Encore et toujours d’actualité : Le RSI protection sociale des indépendants et des chefs d’entreprise fait la une de la presse. Mais avant d’expliquer pourquoi, il serait peut être bon de vous rappeler ce qu’est le RSI et ses origines.

Qu’est ce que le RSI

Les travailleurs indépendants comme les chefs d’entreprises, les commerçants, les artisans et les professions libérales possèdent leur régime de protection sociale spécifique. Il s’agit du régime social des indépendants (RSI) qui est administré par les représentants des assurés.

Un déficit d’après-guerre

Après la Seconde Guerre mondiale, la protection sociale en était encore à ses balbutiements.

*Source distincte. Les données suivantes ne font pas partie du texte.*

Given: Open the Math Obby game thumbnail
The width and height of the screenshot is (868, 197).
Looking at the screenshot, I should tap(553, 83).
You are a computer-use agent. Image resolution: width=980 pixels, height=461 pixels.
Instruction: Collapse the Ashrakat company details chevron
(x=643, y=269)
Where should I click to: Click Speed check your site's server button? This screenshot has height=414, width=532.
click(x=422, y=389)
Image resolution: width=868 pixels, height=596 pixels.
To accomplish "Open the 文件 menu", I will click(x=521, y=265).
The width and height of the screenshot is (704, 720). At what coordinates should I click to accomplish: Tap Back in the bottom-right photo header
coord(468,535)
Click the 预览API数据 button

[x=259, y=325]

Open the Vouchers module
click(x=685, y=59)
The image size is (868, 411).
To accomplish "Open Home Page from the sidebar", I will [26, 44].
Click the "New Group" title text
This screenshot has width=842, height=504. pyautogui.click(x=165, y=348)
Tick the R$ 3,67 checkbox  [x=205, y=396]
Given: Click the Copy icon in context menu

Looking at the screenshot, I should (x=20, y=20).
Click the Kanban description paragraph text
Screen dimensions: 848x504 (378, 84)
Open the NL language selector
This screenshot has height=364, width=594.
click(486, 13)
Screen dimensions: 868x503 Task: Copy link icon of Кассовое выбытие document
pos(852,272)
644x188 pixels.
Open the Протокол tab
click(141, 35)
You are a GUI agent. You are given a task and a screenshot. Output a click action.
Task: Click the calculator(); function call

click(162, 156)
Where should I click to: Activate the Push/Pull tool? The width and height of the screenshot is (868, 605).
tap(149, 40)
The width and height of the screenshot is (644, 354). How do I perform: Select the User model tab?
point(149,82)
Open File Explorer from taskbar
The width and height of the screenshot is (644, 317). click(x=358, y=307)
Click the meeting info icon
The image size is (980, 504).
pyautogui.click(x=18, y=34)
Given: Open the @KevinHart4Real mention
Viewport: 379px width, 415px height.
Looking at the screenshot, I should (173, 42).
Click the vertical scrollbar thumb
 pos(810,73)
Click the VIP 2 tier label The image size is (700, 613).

En janvier 1948 les travailleurs non-salariés peuvent bénéficier d’un régime d’assurance vieillesse. En ce qui concerne le régime d’assurance maladie maternité, les prestations familiales et les indemnités journalières, ils n’ont été insaturés respectivement qu’en juillet 1996, en 1978, en 1995 pour les artisans et en 2000 pour les commerçants.

L’ordonnance n°2005-1528 du 8 décembre 2005 a permis de créer le RSI : Régime Social des Indépendants. Il est le résultat de la fusion de l’Organisation autonome nationale de l’Industrie et du Commerce (ORGANIC), de l’Assurance Vieillesse des Artisans (AVA), et de la Caisse Nationale d’Assurance Maladie des professions indépendantes (CANAM).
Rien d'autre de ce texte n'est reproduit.